● **DATA SHOWN**
···

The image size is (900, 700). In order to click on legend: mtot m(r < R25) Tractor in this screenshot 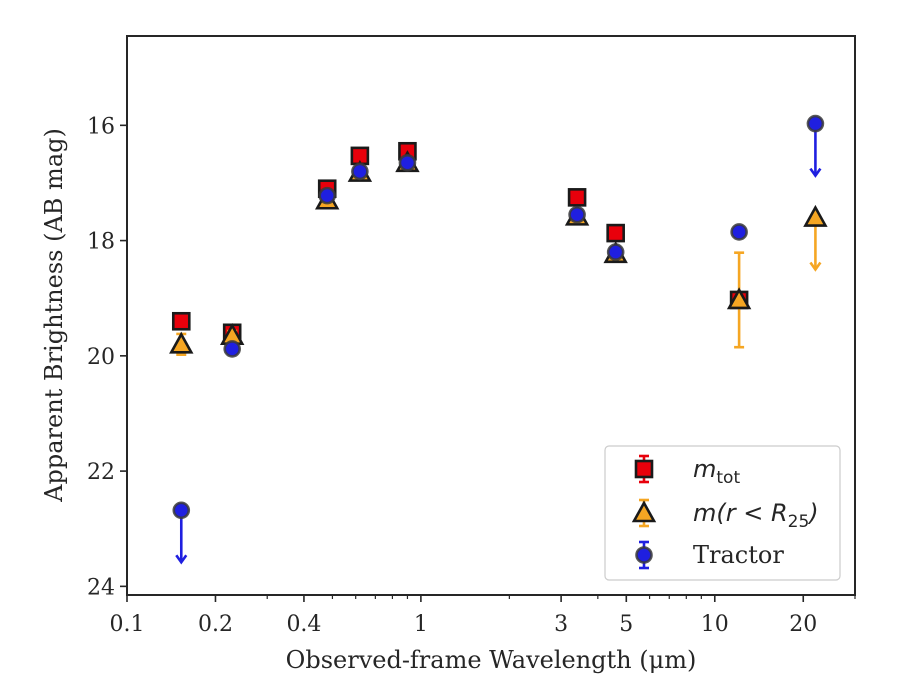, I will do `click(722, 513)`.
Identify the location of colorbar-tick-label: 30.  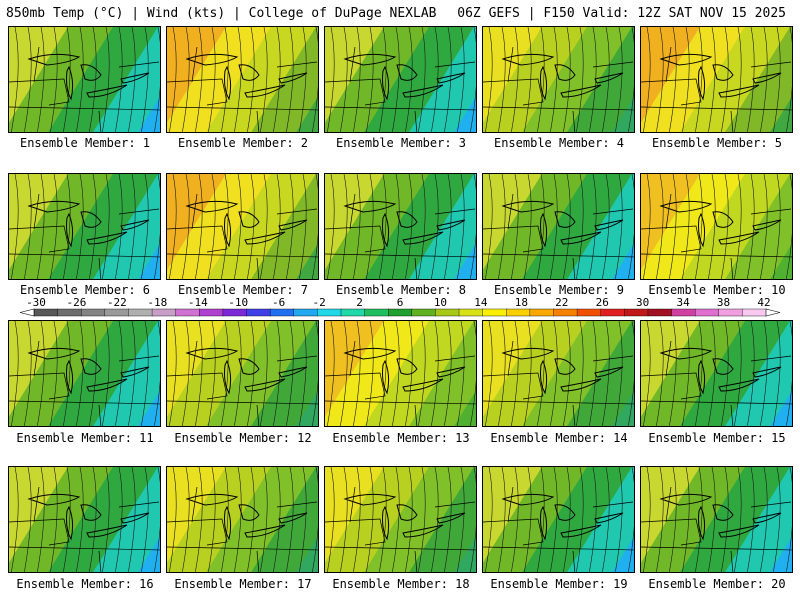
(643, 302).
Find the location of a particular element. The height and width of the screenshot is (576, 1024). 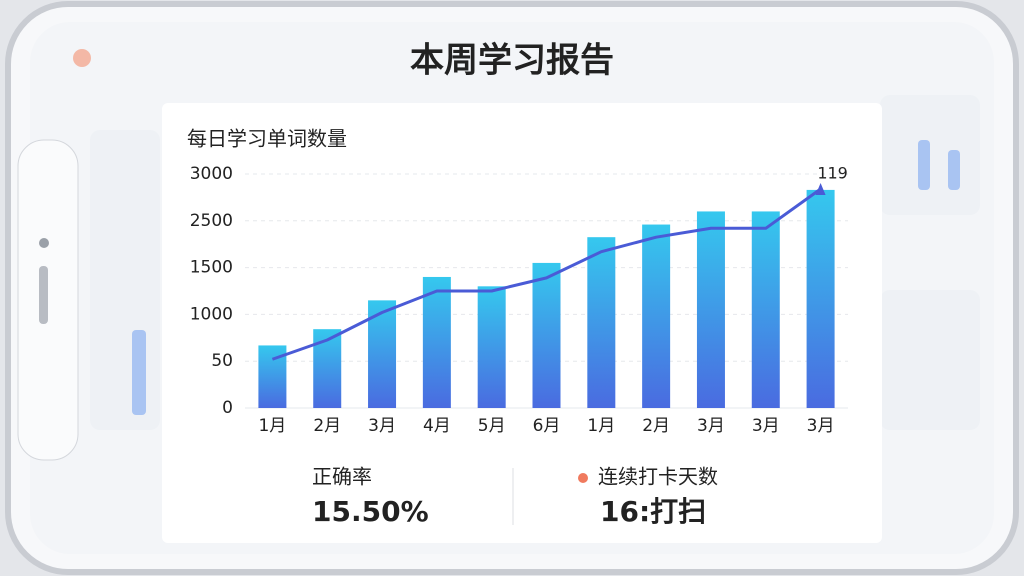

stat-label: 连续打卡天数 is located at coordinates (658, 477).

···

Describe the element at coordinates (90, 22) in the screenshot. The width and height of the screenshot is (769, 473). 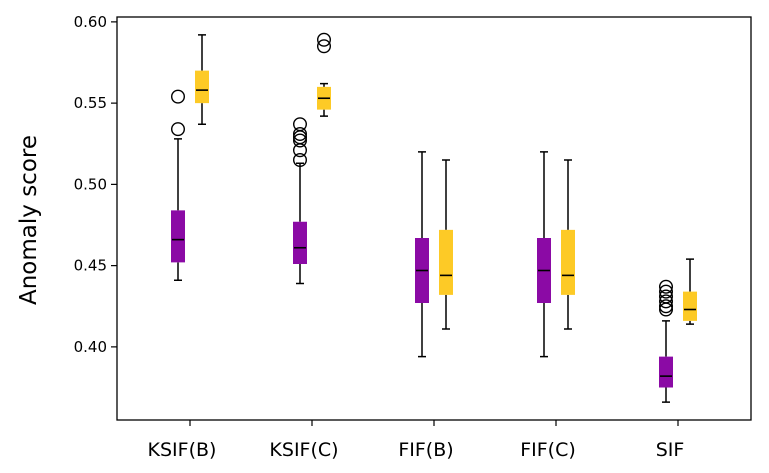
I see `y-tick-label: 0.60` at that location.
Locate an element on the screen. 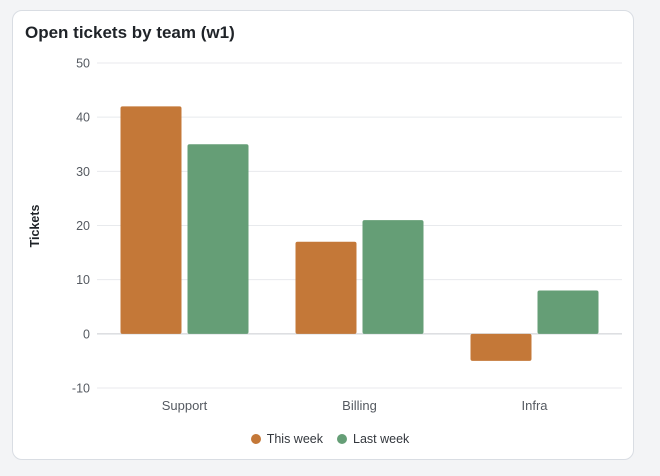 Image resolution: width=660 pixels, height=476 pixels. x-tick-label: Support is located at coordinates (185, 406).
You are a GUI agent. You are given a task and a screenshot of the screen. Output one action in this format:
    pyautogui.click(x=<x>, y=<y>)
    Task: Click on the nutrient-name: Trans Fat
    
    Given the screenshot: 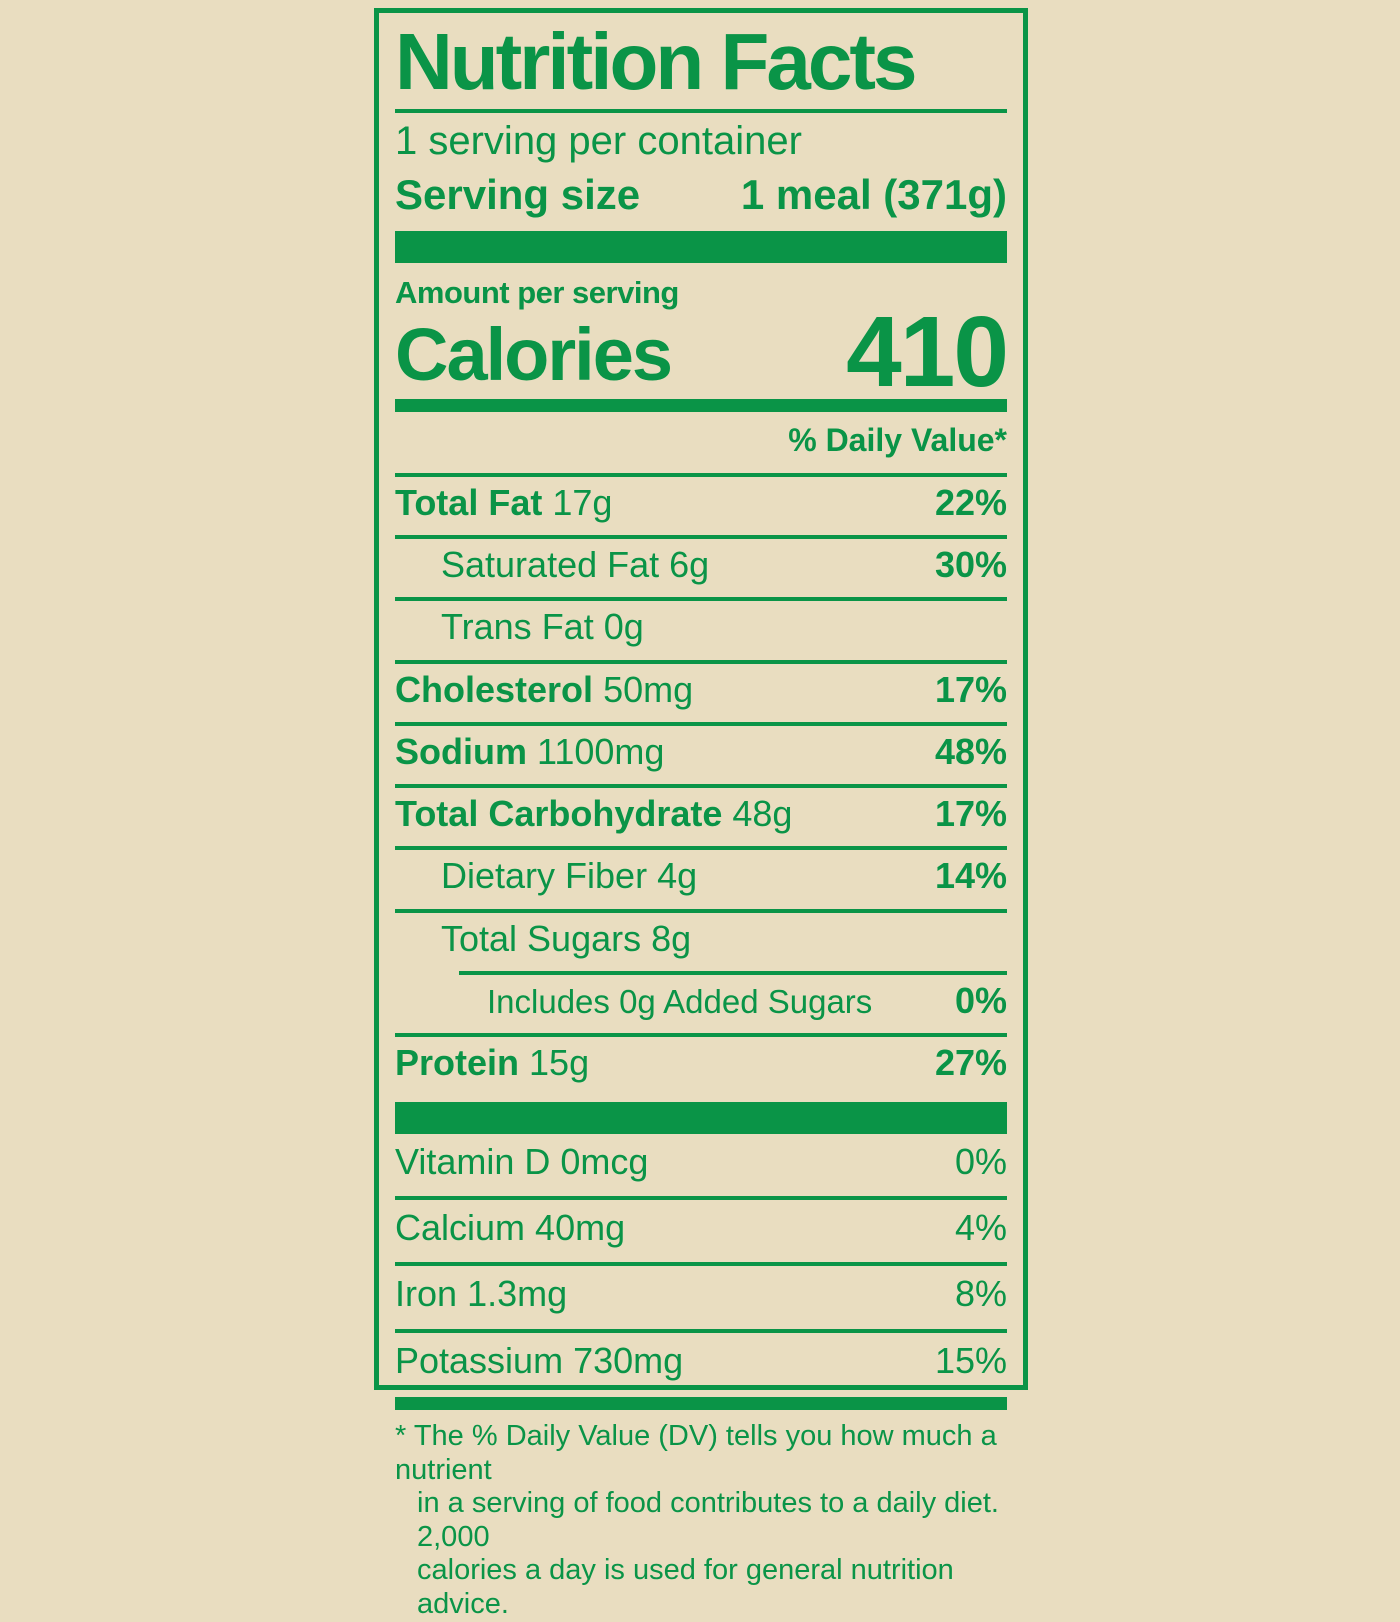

···

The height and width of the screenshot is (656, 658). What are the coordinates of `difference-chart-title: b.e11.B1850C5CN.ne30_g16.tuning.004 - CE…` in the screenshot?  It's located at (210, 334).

···

● **EXERCISE OBJECTIVE**
Reproduce word for word the rows from the line containing "Identify the location" through the line containing "stat-label: 连续打卡天数 is", including both of those lines. Leave the pictures out.

● **WRITTEN ANSWER**
Identify the location of colorbar-tick-label: 30.  
(643, 302).
Find the location of a particular element. The height and width of the screenshot is (576, 1024). 

stat-label: 连续打卡天数 is located at coordinates (658, 477).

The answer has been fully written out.